START PASSAGE
As 2025 winds down, two stories emerging from China's corporate world tell us something interesting about how money and rules intersect in today's geopolitical environment. On one hand, Hong Kong's stock exchange is experiencing a spectacular IPO boom. On the other, ZTE (0763.HK) is discovering that US regulators have very long memories and even longer reach.
Let's start with the good news, sort of. Through November, 86 companies raised $28.4 billion via Hong Kong IPOs this year. That's a genuinely impressive haul, and with more offerings queued up, the momentum looks set to carry into early 2026. But here's where things get interesting: the Hong Kong Stock Exchange and the Securities and Futures Commission just sent a joint letter to underwriters essentially saying, "Hey, the quality of these applications is slipping, and we need you to clean this up."
Now, before anyone panics, this isn't exactly breaking new ground. Regulators pulled a similar move years ago, before the pandemic, when they leaned on investment banks to be more accountable for the companies they brought to market. Think of this latest letter as a friendly but firm reminder to maintain standards now that the market has suddenly gotten hot again.
The underlying dynamics driving this IPO rush haven't changed much heading into 2026. Chinese companies need capital, desperately in some cases. For sectors that Beijing considers strategically important for national security, domestic markets are basically the only option. For everyone else, Hong Kong has become the default choice. The US route remains effectively blocked by what you might call a dual barrier: Beijing doesn't want to share sensitive economic data with American regulators, and Washington doesn't want US capital funding Chinese technology that could have military or surveillance applications.
END PASSAGE
START EXTRACTED ENTRIES
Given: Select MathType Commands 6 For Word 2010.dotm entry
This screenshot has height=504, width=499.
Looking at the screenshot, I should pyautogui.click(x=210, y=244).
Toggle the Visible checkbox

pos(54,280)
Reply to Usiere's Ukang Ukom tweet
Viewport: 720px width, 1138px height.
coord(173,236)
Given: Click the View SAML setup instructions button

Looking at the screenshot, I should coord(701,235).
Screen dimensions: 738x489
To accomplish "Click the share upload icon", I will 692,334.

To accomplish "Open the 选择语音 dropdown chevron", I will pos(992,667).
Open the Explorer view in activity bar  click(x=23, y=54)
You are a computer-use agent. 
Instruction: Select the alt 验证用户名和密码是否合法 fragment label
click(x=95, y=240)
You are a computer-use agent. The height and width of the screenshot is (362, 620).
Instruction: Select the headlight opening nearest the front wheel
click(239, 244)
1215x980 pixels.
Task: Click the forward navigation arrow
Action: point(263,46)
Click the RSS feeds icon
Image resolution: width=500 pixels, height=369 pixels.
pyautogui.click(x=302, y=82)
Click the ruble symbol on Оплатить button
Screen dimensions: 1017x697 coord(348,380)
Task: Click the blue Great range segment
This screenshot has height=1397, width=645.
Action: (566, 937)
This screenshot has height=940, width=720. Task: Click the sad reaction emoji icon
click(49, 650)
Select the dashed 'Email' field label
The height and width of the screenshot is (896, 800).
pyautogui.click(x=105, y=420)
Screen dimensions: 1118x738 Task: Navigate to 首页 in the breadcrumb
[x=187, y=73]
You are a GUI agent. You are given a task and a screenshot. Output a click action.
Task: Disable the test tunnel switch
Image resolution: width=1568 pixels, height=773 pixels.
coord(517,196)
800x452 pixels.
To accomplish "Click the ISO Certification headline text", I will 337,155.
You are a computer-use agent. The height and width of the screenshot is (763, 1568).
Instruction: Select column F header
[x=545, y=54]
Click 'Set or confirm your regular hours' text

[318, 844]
END EXTRACTED ENTRIES
*TASK TO COMPLETE*:
Continue the piece on Hong Kong's IPO boom and ZTE's trouble with US regulators, starting right after its last sentence.

*RESULT OF THE TASK*:
There's also a herd mentality at work here. When companies in a particular sector list successfully and get decent valuations, their competitors scramble to follow suit. Nobody wants to be the company left sitting on the sidelines with a higher cost of capital, which quickly becomes a competitive disadvantage.
But there's a potential cloud on the horizon for Hong Kong's IPO parade. While 2025 saw relatively few blockbuster US listings, 2026 is shaping up differently. We're talking about potential mega-offerings like SpaceX, rumored to be planning a $30 billion IPO, and OpenAI. Unless something goes sideways in American markets, this surge in US capital demand could siphon liquidity away from Hong Kong.
The ZTE Saga Continues
Now let's talk about ZTE, the telecommunications equipment maker often considered Huawei's little brother. ZTE is back in trouble with US authorities, which isn't exactly a new position for the company. Years after paying a staggering $1.19 billion fine for illegally selling products to Iran, ZTE now faces allegations that it bribed officials to secure contracts in Brazil. The potential penalty? Another billion dollars, give or take.
You might be tempted to shrug this off as business as usual in developing markets, but that misses the larger point. The US is using its economic leverage, specifically ZTE's dependence on American software and components, to enforce anti-corruption standards on foreign companies. This isn't without precedent. European companies like Siemens have faced similar reckonings.
The motivation here boils down to fair competition. American companies are prohibited from bribing foreign officials, thanks to the Foreign Corrupt Practices Act. When Chinese or European competitors win contracts through bribery, Washington sees that as fundamentally unfair. US manufacturers who lose bids often deploy investigative teams to uncover irregularities, and once they report findings, the regulatory machinery kicks into gear.
Beijing will likely frame this as American bullying, but the reality is more nuanced. ZTE competes for substantial contracts that involve ongoing annual upgrades and maintenance. The US isn't going to stop watching these competitions closely. ZTE will probably survive this latest episode. There are non-US manufacturing alternatives available, though they might cost more or deliver lower quality. But the message couldn't be clearer: the US intends to use whatever leverage it has to police competitive practices, regardless of where the competition takes place.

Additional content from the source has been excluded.